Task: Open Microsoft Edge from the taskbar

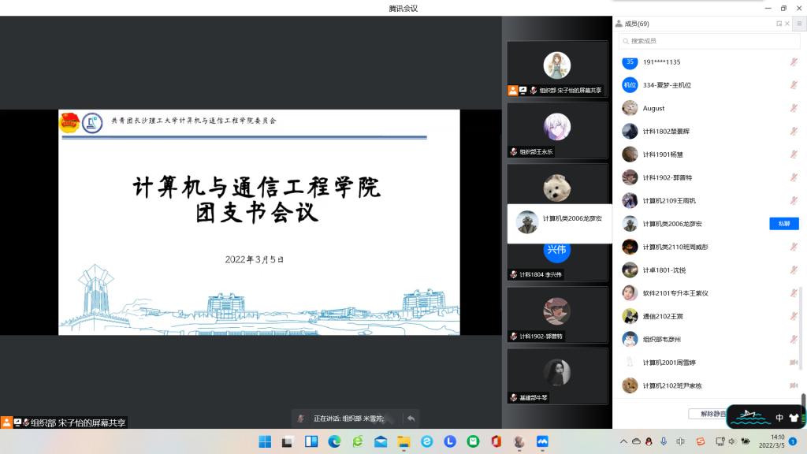Action: tap(334, 441)
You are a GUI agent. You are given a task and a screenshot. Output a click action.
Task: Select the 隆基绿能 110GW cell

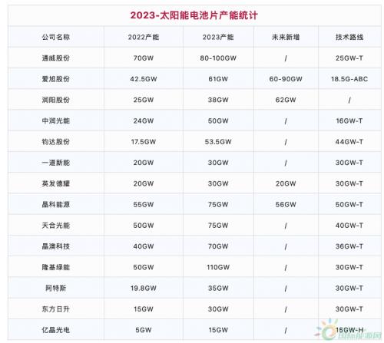pyautogui.click(x=218, y=267)
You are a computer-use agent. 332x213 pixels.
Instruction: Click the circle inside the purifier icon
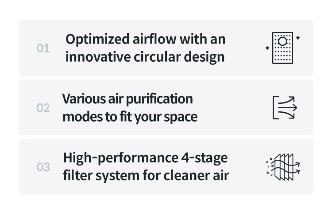(283, 41)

Exercise objective: Only an exact copy belongs in the answer: the lines from the one containing "You are a GUI" through the end of the records, both ends included, minus the pictures.

Solution:
You are a GUI agent. You are given a task and a screenshot. Output a click action.
Task: Select the 隆基绿能 110GW cell

pyautogui.click(x=218, y=267)
You are a computer-use agent. 332x213 pixels.
Instruction: Click the circle inside the purifier icon
(283, 41)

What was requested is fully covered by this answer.